Food security put in peril by Defra’s SFI policy, warns farmer

Cambridge arable farmer and Nuffield scholar James Peck has written to Defra to demand an urgent review of its agricultural transition, warning it incentivises farmers to take land out of production and puts food security at risk to British people.

Mr Peck is managing director of PX Farms Limited, a family agribusiness that he has built from scratch since 2003, which farms 5,000ha across Cambridgeshire, Bedfordshire, Hertfordshire and Lincolnshire.

In his letter sent to Defra farming minister Mark Spencer, Mr Peck says the menu of actions available under the 2023 Sustainable Farming Incentive (SFI) offer is “woeful”.

See also: Hill farmers unimpressed with Defra’s new ELM offer for uplands

James Peck © PX Farms

James Peck © PX Farms

Out of the 23 SFI actions on offer, 12 are already available under Countryside Stewardship (CS) and therefore “do not represent a new offer at all”.

Over the past two years, Mr Peck has lost £600,000 a year due to reductions in Basic Payment Scheme (BPS) payments, and he has been unable to fill the void through Defra’s SFI.

He fears the situation will only get worse as, like so many farmers, Mr Peck will lose at least 50% of his BPS money this December, compared to historic levels.

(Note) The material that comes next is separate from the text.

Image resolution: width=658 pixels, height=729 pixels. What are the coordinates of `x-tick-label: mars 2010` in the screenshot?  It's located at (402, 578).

PX Farms has a team of 28 employees, with casual and self-employed staff taking that number up to 49 in peak periods. In total, it looks after the interests of more than 300 people, including 27 landowners and their families, as well as providing support for subsidiary businesses all operating in local communities.

Finances ‘don’t add up’

In his letter, he says the economic prospects of his business are being “severely impacted” by the steep decline in BPS payments. He asks: “If we cannot make the finances add up, then who can?”

Mr Peck, a former Farmers Weekly Young Farmer of the Year, writes that BPS payments play an important role in maintaining food production and help farmers to negotiate unique challenges, most notably the weather.

The payments also enable him to support local jobs and invest in his business through upgrades to machinery and technology, which also supports machinery manufacturers and dealerships who employ staff and support the local economy.

Mr Peck ends his letter by urging Mr Spencer to extend the agricultural transition, halt BPS reductions and return them to historic rates “until it can offer a proper alternative funding stream to BPS”.

He sent the letter to Defra on 22 December last year, but has not received a reply.

Mr Peck told Farmers Weekly he believes the SFI is encouraging farmers and landowners to take land out of production – and Defra has not produced any analysis of the knock-on effect on self-sufficiency and food security.

“The SFI is the opportunity to get rid of machinery and staff and is the beginning of the end for farming in this country,” said Mr Peck.

“The Defra policy is encouraging people basically not to farm. If you take the legume fallow as an example, you get £593/ha, and if you are a farmer with machinery, staff, you might have hit retirement age and be tempted to take it.

“Landowners will be encouraged to surrender agreements in favour of their own SFI as opposed to employing other farmers. This will limit opportunities for new entrants and stifle the industry further.”

Farmer exodus

Mr Peck says an exodus of farmers will also cause damage to the local rural economy and subsidiary industries, including tyre companies, blacksmiths, engineers, and machinery manufacturers.

John Collen, a farmer and contractor based in Lowestoft, Suffolk, said it is “absolutely necessary” to support the environment, but not at the expense of productive agriculture, which would result in a “very high cost to the rural economy”.

“The loss of productive agriculture will have far reaching consequences for many years to come. Does Defra really want to see an end to farming?” he asked.

The NFU has urged Defra to halt any further reductions in BPS payments and carry out a mid-term review of its Agricultural Transition Plan, but Defra has rejected the call.

The union is also concerned that the retention of an element of direct support in other home nation countries, such as Scotland, will create an unlevel playing field for farmers in England.

Defra response

A Defra spokesperson said: “Every penny of reductions in direct payments is being made available to farmers through our schemes and grants.

“Our Environmental Land Management schemes are proving popular with farmers, with more than 32,000 Countryside Stewardship agreements in place – a 94% increase since 2020 – and more than 8,500 applications for the Sustainable Farming Incentive.

“We will continue to do all we can to support British farmers, and will work with them to take on board feedback so that our schemes work in the best possible way, and they can run profitable, sustainable businesses.”